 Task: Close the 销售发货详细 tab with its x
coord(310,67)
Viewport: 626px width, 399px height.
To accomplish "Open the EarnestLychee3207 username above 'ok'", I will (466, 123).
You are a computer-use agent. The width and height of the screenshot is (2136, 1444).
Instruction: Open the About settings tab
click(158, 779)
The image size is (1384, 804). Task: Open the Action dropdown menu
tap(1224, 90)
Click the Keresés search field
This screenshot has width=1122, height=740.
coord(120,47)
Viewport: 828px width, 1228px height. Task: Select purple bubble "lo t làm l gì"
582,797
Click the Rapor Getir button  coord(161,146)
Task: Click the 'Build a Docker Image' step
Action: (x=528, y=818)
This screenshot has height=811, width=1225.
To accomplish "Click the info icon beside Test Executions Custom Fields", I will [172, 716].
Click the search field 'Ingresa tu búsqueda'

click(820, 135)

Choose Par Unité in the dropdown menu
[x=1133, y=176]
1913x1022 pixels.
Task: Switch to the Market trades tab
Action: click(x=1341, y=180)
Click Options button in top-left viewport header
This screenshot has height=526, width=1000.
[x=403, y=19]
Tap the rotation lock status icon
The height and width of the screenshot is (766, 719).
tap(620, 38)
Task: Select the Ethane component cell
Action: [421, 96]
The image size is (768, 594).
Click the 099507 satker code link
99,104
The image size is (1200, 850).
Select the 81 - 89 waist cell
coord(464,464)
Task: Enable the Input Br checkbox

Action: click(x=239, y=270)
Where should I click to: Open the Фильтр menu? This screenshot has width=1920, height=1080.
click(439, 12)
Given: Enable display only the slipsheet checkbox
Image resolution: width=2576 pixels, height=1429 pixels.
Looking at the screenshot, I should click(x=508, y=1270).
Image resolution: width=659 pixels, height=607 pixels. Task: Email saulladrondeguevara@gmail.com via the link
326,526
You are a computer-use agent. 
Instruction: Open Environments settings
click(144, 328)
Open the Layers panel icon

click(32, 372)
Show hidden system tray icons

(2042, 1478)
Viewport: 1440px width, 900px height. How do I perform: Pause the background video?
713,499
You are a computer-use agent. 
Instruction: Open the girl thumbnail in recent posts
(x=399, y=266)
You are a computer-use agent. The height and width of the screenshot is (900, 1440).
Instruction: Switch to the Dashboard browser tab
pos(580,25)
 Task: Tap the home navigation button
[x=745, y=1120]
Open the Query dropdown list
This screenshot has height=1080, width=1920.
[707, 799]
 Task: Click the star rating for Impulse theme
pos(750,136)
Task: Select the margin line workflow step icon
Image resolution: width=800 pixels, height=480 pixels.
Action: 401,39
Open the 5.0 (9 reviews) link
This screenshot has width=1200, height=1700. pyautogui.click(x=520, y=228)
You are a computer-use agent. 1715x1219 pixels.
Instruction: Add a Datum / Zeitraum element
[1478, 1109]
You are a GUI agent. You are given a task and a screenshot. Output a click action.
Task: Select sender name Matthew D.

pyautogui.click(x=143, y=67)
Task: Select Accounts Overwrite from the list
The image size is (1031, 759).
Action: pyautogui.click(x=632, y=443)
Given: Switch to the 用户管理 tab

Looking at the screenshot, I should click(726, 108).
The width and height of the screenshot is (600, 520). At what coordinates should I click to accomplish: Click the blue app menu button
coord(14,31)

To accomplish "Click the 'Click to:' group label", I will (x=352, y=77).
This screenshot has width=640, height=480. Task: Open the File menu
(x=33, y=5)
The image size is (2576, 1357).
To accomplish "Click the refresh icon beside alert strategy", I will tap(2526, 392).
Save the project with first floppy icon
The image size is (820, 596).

**WHAT THE TASK REQUIRES**
Which lines in the listing above contain the string "menu"? List each of them in full, treating uppercase and lowercase letters as different.

**RESULT OF THE EXERCISE**
The image size is (1384, 804). Task: Open the Action dropdown menu
Choose Par Unité in the dropdown menu
Where should I click to: Open the Фильтр menu? This screenshot has width=1920, height=1080.
The width and height of the screenshot is (600, 520). At what coordinates should I click to accomplish: Click the blue app menu button
This screenshot has width=640, height=480. Task: Open the File menu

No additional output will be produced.